Choose a reason for hiding this comment
The reason will be displayed to describe this comment to others. Learn more.
Actionable comments posted: 7
🤖 Fix all issues with AI agents
In @pkg/sync/parallel_syncer.go:
- Around line 663-723: The worker currently calls w.taskQueue.Close() and
returns on critical failures (in the worker loop around addTasksAfterCompletion)
but only logs the error, so Sync/waitForCompletion think the run succeeded; add
an error propagation mechanism on parallelSyncer (e.g., an atomic.Pointer[error]
named syncError or an error channel) and have workers store the first failure
into that field before closing the queue (use CompareAndSwap to set first
error). Update waitForCompletion (and/or Sync) to check ps.syncError.Load() (or
read from the channel) and return that error immediately instead of nil so the
main sync loop surfaces worker failures.
- Around line 571-579: taskQueue.Close may panic if q.parallelSyncer.workers is
nil; update Close (method taskQueue.Close) to defensively check that
q.parallelSyncer is non-nil and q.parallelSyncer.workers is non-nil before
ranging over it (or safely guard the loop with a nil check), then still set
q.closed and release the lock; ensure this handles calls that occur before
startWorkers completes without dereferencing a nil slice/map.
- Around line 1218-1237: The syncResourceTypes method currently calls
ListResourceTypes only once and doesn't loop over pagination, so additional
pages (NextPageToken) are ignored; update parallelSyncer.syncResourceTypes to
mirror the sequential logic by repeatedly calling
ps.syncer.connector.ListResourceTypes with a request that sets PageToken from
the previous response until NextPageToken is empty, calling
ps.syncer.store.PutResourceTypes for each page (resp.List...), aggregating
counts via ps.syncer.counts.AddResourceTypes for each batch and returning any
errors from the connector or store as before.

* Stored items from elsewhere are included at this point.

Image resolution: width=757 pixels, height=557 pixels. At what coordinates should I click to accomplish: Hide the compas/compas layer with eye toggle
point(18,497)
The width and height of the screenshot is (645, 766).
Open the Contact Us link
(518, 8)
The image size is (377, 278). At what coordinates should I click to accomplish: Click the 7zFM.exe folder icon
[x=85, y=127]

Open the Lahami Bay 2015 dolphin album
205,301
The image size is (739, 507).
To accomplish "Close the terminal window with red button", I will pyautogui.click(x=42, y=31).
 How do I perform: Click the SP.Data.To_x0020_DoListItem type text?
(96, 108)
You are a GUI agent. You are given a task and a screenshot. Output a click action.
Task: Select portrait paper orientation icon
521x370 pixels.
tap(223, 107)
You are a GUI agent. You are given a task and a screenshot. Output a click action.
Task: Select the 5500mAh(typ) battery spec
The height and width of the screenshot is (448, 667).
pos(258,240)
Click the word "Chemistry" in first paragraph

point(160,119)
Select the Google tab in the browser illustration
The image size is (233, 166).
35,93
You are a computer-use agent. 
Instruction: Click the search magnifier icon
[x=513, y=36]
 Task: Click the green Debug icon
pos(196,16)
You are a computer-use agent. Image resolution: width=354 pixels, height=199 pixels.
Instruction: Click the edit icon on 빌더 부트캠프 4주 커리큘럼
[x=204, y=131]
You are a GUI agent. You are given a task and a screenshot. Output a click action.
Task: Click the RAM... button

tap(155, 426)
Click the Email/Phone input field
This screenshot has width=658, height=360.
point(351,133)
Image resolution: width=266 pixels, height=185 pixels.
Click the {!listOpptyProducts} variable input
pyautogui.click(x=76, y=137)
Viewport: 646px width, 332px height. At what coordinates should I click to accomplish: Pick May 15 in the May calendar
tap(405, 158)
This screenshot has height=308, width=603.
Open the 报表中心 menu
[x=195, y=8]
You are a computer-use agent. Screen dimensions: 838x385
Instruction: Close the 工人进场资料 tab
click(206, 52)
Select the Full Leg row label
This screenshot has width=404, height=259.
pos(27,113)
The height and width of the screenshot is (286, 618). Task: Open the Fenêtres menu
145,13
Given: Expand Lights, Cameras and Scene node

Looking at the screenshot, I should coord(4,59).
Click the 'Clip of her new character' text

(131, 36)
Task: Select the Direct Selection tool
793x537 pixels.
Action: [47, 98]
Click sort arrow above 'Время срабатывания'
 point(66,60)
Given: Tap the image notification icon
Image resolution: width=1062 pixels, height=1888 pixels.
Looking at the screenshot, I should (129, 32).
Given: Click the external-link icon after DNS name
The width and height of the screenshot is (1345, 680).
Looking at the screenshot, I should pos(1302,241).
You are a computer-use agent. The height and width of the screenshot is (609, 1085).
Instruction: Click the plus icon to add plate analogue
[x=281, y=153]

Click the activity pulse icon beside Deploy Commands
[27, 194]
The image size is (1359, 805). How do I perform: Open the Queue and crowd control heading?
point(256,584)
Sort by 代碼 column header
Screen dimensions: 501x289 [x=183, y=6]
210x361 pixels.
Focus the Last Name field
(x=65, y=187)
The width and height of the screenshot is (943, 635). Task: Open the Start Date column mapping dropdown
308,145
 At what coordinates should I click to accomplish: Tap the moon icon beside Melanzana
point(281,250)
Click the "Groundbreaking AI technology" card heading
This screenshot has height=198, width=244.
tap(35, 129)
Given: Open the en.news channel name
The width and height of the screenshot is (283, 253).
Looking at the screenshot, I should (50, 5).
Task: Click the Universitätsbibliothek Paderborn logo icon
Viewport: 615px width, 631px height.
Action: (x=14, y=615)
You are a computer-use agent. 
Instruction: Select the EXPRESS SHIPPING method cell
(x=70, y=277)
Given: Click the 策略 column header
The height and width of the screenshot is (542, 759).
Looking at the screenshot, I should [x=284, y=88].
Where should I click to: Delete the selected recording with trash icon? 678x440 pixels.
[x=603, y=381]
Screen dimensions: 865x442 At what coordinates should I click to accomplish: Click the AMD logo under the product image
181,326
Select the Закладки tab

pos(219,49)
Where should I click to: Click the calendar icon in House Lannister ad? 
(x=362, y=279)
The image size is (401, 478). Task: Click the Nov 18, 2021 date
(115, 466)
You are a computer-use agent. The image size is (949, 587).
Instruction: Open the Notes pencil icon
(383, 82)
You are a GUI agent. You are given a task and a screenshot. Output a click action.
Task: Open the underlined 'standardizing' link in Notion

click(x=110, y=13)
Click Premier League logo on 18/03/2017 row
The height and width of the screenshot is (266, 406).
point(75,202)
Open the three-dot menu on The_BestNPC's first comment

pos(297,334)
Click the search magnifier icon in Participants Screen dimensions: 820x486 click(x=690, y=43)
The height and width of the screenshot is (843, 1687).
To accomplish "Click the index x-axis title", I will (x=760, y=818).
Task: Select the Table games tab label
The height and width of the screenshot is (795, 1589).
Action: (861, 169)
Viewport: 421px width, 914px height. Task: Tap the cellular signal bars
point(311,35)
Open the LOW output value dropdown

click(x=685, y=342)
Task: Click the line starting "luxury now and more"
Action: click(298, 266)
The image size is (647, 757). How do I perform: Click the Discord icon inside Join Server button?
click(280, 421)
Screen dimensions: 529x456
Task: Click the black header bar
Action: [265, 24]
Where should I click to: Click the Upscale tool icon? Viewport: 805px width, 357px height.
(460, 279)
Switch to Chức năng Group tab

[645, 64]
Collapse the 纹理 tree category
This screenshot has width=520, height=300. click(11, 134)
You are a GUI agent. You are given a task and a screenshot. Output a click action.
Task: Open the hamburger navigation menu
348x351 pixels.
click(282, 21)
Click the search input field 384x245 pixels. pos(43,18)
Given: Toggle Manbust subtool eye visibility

- Around line 1177-1196: The cleanup call to ps.syncer.state.FinishAction(ctx)
runs unconditionally and can leave the state inconsistent on error; make the
function use a named error return (e.g., err error) and add a deferred closure
that only calls ps.syncer.state.FinishAction(ctx) when err == nil, then assign
the result of ps.syncer.SyncExternalResources(ctx) to that named err before
returning so FinishAction is skipped when SyncExternalResources fails.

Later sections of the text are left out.